Whatever form immigration reform will take, the opportunities to offer medical tourism as an option to injured undocumented workers, once they achieve some legal form of citizenship, will no doubt increase. The likelihood that something will be done this year has already been the topic of many news programs and even has been discussed by congressional leaders such as Harry Reid, the Senate Majority leader.

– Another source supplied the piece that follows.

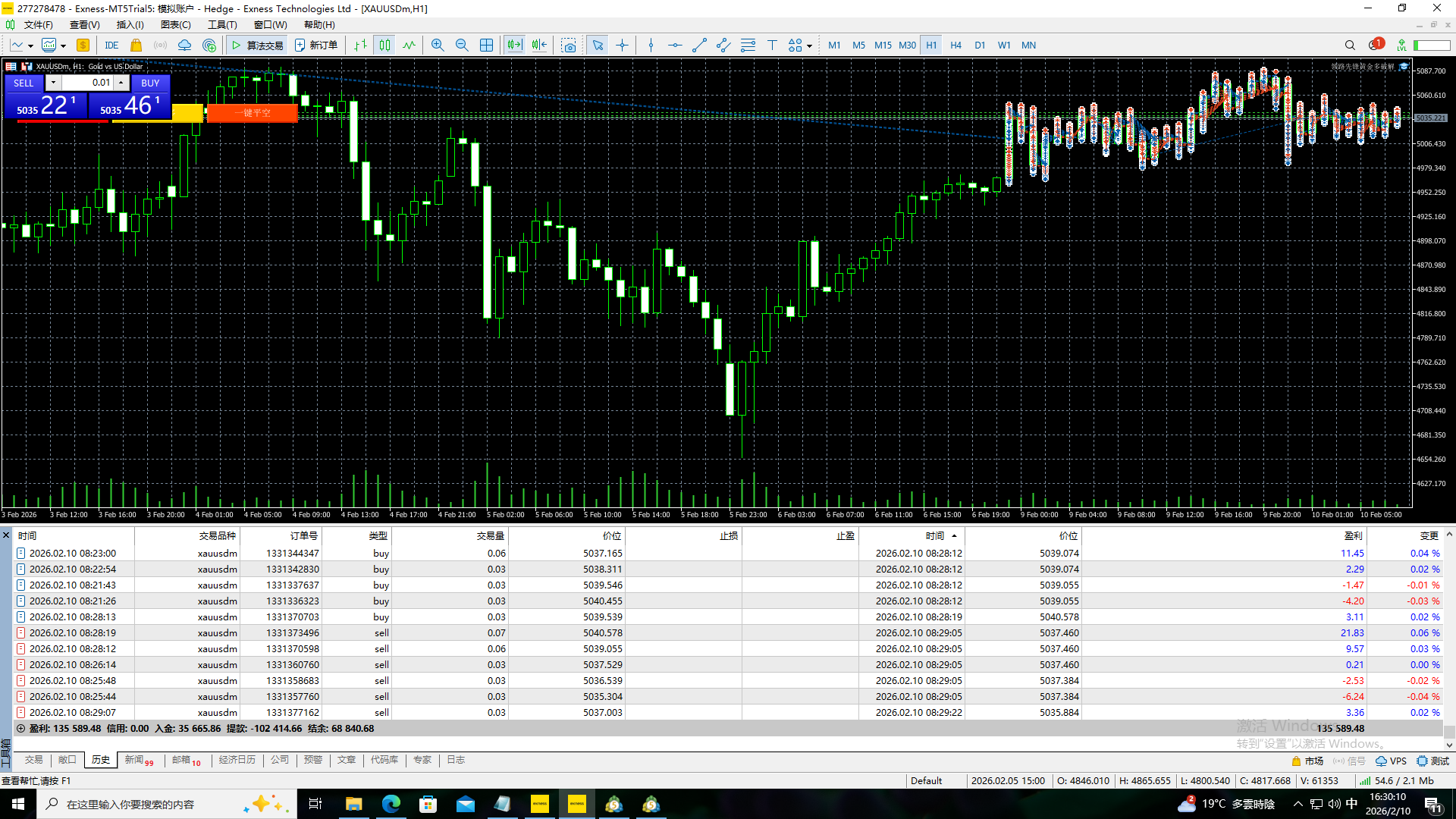Click the zoom out magnifier icon
Image resolution: width=1456 pixels, height=819 pixels.
click(462, 46)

Once the currently undocumented can legally remain in the US and continue to work in the industries they occupy, it is more likely that they will opt to go to their home country for medical treatment should they get injured on the job. With the benefits of doing so, such as not having language barriers, cultural barriers, and being able to be visited by friends and family living there, they will be more open to receiving treatment at facilities they normally could never get into. And as many of these countries are fast becoming “rising stars” as medical tourism destinations, the more likely they will want to get treated at the best hospitals in their countries, which will have a huge impact on their recovery, their well-being and their standing with friends and family. And the financial burden of not having to look for a job back home and being able to return to the US will convince them to opt for medical tourism as injured workers.